Nous dénonçons ce système néocolonial[6]

Comment ont-ils pu nier les profits engendrés grâce à notre travail ? Comment ont-ils pu ne pas s’apercevoir des privilèges dont ils bénéficiaient ? Et, évidemment, comment ont-ils pu ne pas se rendre compte d’une telle usurpation ? Leur aisance était directement liée à notre précarité pendant des mois. Leur niveau de vie a considérablement changé sous nos yeux, pendant que nous nous faisions humilier et exploiter professionnellement et politiquement. Nous ne pouvons désormais qu’affirmer l’illégitimité de leurs présences. Ce bar, néocolonial et capitaliste, se sert de l’attrait exotisant de ses serveuses pour les soirées hypes du week-end, et de l’image de nos luttes pour mieux nous exploiter. Par ailleurs, les cautions noires et arabes qui servent de marionnettes, qui croient encore en l’illusion républicaine, qui espèrent l’assimilation ou performent leur race dans un folklore dépolitisé, ne peuvent en rien servir de prétexte à l’égalité ou servir à nous opposer. Oui, on ne pense pas toutes pareilles…

Une fois la situation connue officieusement dans le collectif plus large de la Mutinerie, nous ne pouvons aussi que constater la réaction nombriliste et inconséquente des personnes blanches, inquiètes pour leurs réputations, parce qu’impliquées. Majorité complice et silencieuse, qui voit, se tait et étouffe, participe à ce système.

Nous avons conscience que ces oppressions sont aussi présentes dans l’ensemble des milieux militants blancs de gauche, que nous connaissons pour avoir évolué parmi les mouvements féministes, les mouvements d’extrême-gauche, les mouvements antiracistes… Ce bilan reste encore douloureusement d’actualité dans bon nombre de milieux qui se veulent militants.

Nous nous mettons donc en grève illimitée, sans condition et immédiate

Nous exigeons un changement immédiat des statuts légaux du bar, que la direction et le fonds de commerce soient collectivisés, ainsi que la démission des racistes de l’équipe. Nous voulons faire partie intégrante du rééquilibrage du bar et la redistribution des rôles décisionnels.

Nous exigeons la suspension de tout événement politique jusqu’à nouvel ordre. La charte doit être retirée du bar et de tous les sites internet faisant référence à la Mutinerie. Nous voulons également que ce texte soit affiché sur place dès sa parution.

Nous exigeons le paiement de tous nos arriérés, des arrêts-maladies et congés, ainsi que le paiement rétroactif des week-ends, des heures de courses et de ménage effectuées depuis le début. Celleux d’entre nous qui refuseront de réintégrer ce lieu devront pouvoir bénéficier d’indemnités de chômage conséquentes.

Nous exigeons la reconnaissance officielle des dommages infligés aux personnes concernées, ainsi que la reconnaissance de la reproduction des oppressions de race, de classe et de sexe dans ce lieu. Pour finir, nous voulons des excuses publiques.

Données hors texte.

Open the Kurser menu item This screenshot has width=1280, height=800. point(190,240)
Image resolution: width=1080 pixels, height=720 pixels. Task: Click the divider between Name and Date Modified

Des employées de la Mutinerie et leur allié.e.s,
Féministes radicailles, rurales et décoloniales !

Contact : mutineriealamutinerie@riseup.net.

Notes

[2] Echanger les heures de travail à la dernière minute, prendre le travail des autres à leur guise et en fonction de la pénibilité, ne jamais travailler seul-e. Pire, quand on est clientes, nous demander de les remplacer plusieurs fois dans la même soirée, de changer les fûts ou de gérer les livraisons à leur place… C’est la culture du ressenti qui ne s’applique qu’à certaines personnes, empathie sélective.
[3] Des indemnités personnelles, des dates en plus pour certaines, des pseudos travaux de bricolage, de rangement, de ménage…
[4] L’une d’entre nous a été accusée à tort d’avoir eu des rapports sexuels dans la réserve pendant que la police fouillait le bar et/ou abandonnant le bar laissant les clients se servir…
[5] Des membres de l’équipe gérante ont toujours refusé, jusqu’à aujourd’hui, d’adresser la parole à certaines d’entre nous. Pour appuyer ces fausses accusations, menace de recourir à des soi-disant « témoins » de vols, d’agression sur une membre de l’équipe, de mauvais travail, de non professionnalisme et même d’accusations de comportements abusifs !!!
[6] A. Memmi, Portrait du colonisé, Portrait du colonisateur, Edition Corréa, 1957.